Michael G. Campana
Smithsonian Conservation Biology Institute
Ruby implementation of CorrSieve
Original Ruby source code (CorrSieve versions <= 1.6-5) copyright (c) Michael G. Campana, 2010-2011 is licensed under the GNU General Public License (version 3 or later). See included LICENSE file for details.
Public domain updates by Michael G. Campana (2019) to the original Ruby source code (CorrSieve versions >= 1.7-0) are United States government works. These modifications are annotated in the modified source code.
CorrSieve is a Ruby and R package that filters Q value output from the programs STRUCTURE (Pritchard et al. 2000) and INSTRUCT (Gao et al. 2007) by correlation values. It outputs matrices showing significant correlations between individual runs for each K. It can also calculate ΔK (Evanno et al. 2005), mean FSTs and ΔFST. These measures help identify meaningful values of K.
rubyCorrSieve is compatible with Windows, Linux, and UNIX (including macOS) operating systems. rubyCorrSieve requires the Ruby interpreter. Installation files are available at www.ruby-lang.org/en/downloads. Install the appropriate interpreter for your operating system.
Clone this repository to your system. Using a Linux/UNIX command line this can be performed using git
:
git clone https://github.com/campanam/rubyCorrSieve
You may need to make the CorrSieve-1.7-0.rb file executable. On Linux/UNIX, enter:
chmod +x rubyCorrSieve/*.rb
Move the CorrSieve-1.7-0.rb executable and LICENSE file to your chosen execution directory.
-
Prepare input for CorrSieve. CorrSieve reads directly from STRUCTURE and INSTRUCT output files, but requires that all files be in a single folder. Do not place other files in this folder. All files should end in ‘_f’ without an extension, e.g:
TEST_11_f
TEST_12_f
TEST_13_f
TEST_21_f
TEST_22_f
TEST_23_f -
Launch a terminal window (Linux/Unix) or command prompt (Windows). On Windows, ensure that you launch the command prompt with the Ruby interpreter that came with the installed Ruby package.
-
Execute the CorrSieve script. If CorrSieve is in your $PATH (Linux/Unix), you can omit the
ruby
command:
ruby CorrSieve-1.7-0.rb
-
The splash screen will load. Enter 'C' to continue with program execution, 'L' to see the licensing information, and 'X' to exit the program and then press ENTER. Capitalization of command choices does not matter for any CorrSieve prompts.
-
Once you continue execution, the program will prompt you for the path to the folder containing the STRUCTURE or INSTRUCT raw data. If the folder is in the same folder that the script is currently located in (i.e. both are on the desktop), simply type the name of the folder. Otherwise, type the full file path (e.g.

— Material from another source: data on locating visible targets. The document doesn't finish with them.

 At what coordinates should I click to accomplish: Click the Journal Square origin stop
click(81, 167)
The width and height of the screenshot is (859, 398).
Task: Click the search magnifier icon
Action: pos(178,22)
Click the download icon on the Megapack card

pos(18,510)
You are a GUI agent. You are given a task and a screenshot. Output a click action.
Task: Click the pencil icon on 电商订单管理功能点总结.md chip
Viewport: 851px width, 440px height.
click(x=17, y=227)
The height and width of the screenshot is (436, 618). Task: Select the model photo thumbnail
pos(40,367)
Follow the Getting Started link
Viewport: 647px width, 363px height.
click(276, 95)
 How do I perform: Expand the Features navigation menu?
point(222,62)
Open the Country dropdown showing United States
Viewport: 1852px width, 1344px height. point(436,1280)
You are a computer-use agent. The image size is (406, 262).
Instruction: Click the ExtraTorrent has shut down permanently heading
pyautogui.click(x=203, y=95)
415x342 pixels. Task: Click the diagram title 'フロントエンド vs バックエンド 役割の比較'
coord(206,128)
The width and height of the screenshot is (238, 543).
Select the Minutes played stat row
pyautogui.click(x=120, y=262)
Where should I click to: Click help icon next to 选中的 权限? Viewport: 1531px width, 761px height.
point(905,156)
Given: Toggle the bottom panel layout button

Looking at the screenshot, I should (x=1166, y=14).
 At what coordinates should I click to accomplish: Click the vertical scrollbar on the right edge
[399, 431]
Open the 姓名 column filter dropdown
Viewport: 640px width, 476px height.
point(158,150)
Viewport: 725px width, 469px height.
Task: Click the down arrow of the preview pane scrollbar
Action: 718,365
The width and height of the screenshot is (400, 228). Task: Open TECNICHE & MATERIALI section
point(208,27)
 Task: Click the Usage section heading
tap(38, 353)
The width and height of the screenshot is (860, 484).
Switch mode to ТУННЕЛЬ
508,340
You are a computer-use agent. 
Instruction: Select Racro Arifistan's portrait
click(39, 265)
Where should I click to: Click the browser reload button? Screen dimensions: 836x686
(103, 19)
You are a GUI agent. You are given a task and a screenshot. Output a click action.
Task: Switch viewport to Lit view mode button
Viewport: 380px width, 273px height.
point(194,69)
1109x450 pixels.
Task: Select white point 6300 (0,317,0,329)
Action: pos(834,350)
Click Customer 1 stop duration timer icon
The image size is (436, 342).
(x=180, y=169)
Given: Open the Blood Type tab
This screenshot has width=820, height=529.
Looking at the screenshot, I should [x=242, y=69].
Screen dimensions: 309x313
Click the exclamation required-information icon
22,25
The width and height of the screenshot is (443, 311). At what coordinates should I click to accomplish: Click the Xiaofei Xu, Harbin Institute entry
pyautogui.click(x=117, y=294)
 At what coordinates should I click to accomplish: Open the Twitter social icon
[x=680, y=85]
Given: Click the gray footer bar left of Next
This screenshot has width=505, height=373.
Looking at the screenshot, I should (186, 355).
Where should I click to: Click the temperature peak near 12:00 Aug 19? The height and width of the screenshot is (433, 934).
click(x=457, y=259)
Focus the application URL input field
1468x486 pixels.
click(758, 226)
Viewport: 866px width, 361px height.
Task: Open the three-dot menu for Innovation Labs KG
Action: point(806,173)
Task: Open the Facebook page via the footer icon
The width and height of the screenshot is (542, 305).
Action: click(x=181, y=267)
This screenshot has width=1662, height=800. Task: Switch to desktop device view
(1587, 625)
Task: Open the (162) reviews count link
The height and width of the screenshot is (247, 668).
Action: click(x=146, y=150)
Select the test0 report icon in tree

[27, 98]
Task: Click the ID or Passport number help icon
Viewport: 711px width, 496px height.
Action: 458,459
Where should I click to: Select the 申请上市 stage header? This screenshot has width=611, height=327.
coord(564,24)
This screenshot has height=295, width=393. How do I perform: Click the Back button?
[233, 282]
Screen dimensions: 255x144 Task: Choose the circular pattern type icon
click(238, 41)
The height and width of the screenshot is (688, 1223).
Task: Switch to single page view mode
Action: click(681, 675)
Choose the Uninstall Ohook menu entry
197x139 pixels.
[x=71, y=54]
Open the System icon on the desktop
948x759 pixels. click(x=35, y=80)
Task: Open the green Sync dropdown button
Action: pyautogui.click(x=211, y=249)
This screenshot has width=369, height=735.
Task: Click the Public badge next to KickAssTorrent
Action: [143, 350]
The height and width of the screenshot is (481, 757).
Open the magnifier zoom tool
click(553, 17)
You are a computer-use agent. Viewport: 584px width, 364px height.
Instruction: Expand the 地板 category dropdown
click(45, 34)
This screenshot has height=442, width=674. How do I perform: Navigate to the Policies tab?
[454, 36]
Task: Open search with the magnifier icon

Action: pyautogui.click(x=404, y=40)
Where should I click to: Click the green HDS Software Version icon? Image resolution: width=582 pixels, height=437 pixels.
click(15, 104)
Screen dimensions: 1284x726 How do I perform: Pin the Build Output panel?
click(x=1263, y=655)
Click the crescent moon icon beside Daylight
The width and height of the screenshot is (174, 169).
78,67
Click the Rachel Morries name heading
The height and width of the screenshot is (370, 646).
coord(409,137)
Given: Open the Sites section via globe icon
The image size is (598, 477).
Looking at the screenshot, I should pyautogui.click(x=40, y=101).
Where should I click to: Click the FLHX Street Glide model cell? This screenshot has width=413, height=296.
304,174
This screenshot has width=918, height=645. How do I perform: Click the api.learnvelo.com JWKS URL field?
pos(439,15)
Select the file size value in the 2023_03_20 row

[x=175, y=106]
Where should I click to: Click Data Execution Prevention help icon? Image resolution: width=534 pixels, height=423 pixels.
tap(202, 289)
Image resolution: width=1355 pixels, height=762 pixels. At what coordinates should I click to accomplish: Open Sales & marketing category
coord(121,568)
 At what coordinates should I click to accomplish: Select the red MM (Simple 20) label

C:\Users\<username>\Desktop
on Windows or/Users/<username>/Desktop/
on macOS). -
The program will ask you to enter the name of the run. This is the name of the output files generated by CorrSieve. Type the name and press ENTER.
-
The program will ask you to enter the the path to the folder in which to save the output files. Type the folder path and press ENTER. Pressing ENTER without previously typing a folder name will place the files in the current directory. If the folder does not exist, CorrSieve will create the directory.
-
The program will prompt you if you wish to calculate the Q matrix correlations. Type ‘yes’/‘y’ or ‘no’/‘n’ and press ENTER to continue.
-
If the Q matrix correlations are calculated, the program will ask for the minimum Pearson correlation value (r value) to be considered significant. Enter the appropriate value and press ENTER to continue.
-
If the Q matrix correlations are calculated, the program will then ask if you also wish to filter the data by the significance level. Type ‘yes’/‘y’ or ‘no’/‘n’ and press ENTER to continue.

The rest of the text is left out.